= WORK TO COMPLETE =
Write out the entries below exactly, from the first line to the one with "Asia's Best Companies Poll (95, 670)", both ends included.

= DATASET EXTRACT =
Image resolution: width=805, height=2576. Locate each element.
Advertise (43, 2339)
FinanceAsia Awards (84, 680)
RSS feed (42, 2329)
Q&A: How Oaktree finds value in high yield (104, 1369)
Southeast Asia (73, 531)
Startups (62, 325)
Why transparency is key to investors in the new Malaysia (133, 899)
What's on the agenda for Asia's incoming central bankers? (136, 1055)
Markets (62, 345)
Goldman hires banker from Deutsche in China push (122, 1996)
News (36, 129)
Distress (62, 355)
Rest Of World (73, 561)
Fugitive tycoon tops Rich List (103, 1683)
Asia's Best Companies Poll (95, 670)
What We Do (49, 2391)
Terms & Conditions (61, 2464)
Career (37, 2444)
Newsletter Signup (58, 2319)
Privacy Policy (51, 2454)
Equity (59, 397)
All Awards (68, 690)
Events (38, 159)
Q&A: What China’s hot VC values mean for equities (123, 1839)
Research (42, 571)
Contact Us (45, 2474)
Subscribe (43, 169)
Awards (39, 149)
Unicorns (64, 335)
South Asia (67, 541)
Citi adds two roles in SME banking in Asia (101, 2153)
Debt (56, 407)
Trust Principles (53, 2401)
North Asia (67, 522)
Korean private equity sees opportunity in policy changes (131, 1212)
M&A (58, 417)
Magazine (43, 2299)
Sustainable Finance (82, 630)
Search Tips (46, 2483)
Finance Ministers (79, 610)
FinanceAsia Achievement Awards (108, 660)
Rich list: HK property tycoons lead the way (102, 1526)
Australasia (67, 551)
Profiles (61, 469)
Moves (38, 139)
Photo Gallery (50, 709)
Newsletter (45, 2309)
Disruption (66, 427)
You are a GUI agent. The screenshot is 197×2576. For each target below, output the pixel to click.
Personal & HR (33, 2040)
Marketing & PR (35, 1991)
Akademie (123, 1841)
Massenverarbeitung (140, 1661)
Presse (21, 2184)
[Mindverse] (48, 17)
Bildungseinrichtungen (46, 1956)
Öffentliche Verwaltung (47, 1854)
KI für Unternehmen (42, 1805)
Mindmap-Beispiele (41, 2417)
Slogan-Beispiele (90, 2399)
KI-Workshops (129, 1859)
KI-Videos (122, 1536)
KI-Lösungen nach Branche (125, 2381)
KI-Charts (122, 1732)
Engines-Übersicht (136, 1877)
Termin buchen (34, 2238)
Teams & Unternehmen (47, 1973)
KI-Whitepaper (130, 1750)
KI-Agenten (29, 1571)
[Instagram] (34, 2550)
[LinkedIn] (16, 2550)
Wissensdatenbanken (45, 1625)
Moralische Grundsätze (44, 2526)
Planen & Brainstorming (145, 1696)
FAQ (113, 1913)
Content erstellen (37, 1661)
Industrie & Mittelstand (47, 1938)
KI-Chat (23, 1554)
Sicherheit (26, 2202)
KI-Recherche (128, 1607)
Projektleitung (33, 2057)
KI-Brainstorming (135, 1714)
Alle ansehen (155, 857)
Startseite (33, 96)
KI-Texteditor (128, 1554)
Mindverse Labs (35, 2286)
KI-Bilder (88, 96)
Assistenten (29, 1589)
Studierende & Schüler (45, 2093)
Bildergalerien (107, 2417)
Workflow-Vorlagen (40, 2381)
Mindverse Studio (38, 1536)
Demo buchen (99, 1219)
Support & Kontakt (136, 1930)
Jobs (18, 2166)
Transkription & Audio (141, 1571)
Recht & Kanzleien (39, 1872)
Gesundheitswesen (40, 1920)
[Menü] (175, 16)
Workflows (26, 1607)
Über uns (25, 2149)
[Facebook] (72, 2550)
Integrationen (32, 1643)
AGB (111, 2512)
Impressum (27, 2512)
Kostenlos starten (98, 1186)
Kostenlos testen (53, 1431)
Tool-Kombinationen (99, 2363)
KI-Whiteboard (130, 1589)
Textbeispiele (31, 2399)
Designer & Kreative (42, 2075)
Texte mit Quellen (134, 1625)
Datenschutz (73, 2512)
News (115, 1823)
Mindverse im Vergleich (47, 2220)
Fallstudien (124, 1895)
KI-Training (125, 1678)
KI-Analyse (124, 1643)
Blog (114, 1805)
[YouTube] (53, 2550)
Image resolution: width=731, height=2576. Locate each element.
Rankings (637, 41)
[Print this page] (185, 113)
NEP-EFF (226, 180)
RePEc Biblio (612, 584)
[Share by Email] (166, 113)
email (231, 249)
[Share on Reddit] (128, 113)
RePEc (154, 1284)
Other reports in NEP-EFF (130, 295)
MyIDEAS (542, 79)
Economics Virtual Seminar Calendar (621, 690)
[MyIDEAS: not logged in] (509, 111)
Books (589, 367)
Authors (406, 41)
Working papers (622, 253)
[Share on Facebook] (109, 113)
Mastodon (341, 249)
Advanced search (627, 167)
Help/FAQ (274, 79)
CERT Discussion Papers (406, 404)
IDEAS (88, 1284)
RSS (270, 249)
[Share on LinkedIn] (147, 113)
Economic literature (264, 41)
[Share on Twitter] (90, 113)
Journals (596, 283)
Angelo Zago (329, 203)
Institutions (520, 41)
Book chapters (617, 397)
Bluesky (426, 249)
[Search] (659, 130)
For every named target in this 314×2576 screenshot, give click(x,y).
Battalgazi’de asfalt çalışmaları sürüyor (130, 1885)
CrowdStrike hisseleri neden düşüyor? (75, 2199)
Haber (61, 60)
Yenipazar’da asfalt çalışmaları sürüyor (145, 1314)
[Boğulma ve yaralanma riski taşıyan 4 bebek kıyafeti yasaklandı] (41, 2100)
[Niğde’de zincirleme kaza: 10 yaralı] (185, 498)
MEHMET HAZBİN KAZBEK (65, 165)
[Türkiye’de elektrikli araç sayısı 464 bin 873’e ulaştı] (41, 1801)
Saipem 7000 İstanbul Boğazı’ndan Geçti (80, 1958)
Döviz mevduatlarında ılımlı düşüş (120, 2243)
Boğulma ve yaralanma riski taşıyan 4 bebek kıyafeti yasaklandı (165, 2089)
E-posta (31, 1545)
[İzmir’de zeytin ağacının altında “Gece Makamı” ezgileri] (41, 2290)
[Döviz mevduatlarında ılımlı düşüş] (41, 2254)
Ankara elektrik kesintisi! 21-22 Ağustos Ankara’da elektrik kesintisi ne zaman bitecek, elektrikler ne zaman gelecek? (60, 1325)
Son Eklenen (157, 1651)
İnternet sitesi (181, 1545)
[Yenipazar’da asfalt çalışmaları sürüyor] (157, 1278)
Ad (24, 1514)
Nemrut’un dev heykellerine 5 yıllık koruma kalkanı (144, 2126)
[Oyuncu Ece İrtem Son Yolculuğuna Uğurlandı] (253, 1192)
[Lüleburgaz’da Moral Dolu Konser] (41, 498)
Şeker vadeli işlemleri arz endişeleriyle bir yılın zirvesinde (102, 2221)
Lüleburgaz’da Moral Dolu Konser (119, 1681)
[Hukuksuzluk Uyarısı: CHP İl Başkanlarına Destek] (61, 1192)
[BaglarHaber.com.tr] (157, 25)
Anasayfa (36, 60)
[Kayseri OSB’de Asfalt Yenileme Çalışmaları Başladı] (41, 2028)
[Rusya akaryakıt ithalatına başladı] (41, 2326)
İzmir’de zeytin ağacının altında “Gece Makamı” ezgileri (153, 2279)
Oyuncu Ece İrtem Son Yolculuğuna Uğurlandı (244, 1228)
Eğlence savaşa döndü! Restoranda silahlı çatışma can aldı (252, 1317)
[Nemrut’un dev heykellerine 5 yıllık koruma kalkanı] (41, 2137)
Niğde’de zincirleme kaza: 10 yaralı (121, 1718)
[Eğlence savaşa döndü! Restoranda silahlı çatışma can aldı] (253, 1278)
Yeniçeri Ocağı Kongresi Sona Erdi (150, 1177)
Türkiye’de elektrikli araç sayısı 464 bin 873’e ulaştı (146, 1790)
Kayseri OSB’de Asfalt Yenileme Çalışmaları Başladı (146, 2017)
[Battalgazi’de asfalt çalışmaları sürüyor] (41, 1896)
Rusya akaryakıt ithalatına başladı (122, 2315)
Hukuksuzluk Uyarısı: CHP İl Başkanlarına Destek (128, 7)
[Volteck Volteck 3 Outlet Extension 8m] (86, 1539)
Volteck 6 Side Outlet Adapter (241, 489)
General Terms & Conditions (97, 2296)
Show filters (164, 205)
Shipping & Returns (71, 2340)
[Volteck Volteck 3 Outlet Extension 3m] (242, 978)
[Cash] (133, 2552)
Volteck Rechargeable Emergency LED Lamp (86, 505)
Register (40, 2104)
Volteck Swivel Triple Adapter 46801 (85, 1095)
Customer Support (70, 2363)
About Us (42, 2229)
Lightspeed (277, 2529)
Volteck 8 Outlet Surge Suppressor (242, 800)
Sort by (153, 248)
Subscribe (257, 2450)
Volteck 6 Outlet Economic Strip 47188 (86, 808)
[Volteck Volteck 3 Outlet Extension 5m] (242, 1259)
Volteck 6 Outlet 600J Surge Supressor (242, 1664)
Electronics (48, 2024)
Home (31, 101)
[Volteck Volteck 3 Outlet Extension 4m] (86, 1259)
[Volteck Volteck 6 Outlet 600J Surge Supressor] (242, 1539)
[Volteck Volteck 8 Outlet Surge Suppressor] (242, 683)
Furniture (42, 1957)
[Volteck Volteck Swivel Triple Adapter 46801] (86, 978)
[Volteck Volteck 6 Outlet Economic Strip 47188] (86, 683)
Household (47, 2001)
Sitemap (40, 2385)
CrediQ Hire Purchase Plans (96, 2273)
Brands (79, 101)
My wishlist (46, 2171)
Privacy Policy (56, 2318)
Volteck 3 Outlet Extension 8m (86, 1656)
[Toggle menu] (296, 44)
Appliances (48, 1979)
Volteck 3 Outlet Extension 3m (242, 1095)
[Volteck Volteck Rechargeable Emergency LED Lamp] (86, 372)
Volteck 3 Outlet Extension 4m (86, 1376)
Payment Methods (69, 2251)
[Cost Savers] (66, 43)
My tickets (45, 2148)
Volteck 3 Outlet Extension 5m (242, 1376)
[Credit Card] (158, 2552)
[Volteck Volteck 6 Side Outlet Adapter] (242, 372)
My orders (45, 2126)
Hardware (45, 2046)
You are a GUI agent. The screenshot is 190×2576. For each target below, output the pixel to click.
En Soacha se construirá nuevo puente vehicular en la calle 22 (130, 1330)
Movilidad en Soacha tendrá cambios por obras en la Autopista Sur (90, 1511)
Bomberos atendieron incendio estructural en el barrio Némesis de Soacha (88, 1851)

= SOLUTION TO THE PROBLEM =
Image resolution: width=805, height=2576. Locate each element.
Advertise (43, 2339)
FinanceAsia Awards (84, 680)
RSS feed (42, 2329)
Q&A: How Oaktree finds value in high yield (104, 1369)
Southeast Asia (73, 531)
Startups (62, 325)
Why transparency is key to investors in the new Malaysia (133, 899)
What's on the agenda for Asia's incoming central bankers? (136, 1055)
Markets (62, 345)
Goldman hires banker from Deutsche in China push (122, 1996)
News (36, 129)
Distress (62, 355)
Rest Of World (73, 561)
Fugitive tycoon tops Rich List (103, 1683)
Asia's Best Companies Poll (95, 670)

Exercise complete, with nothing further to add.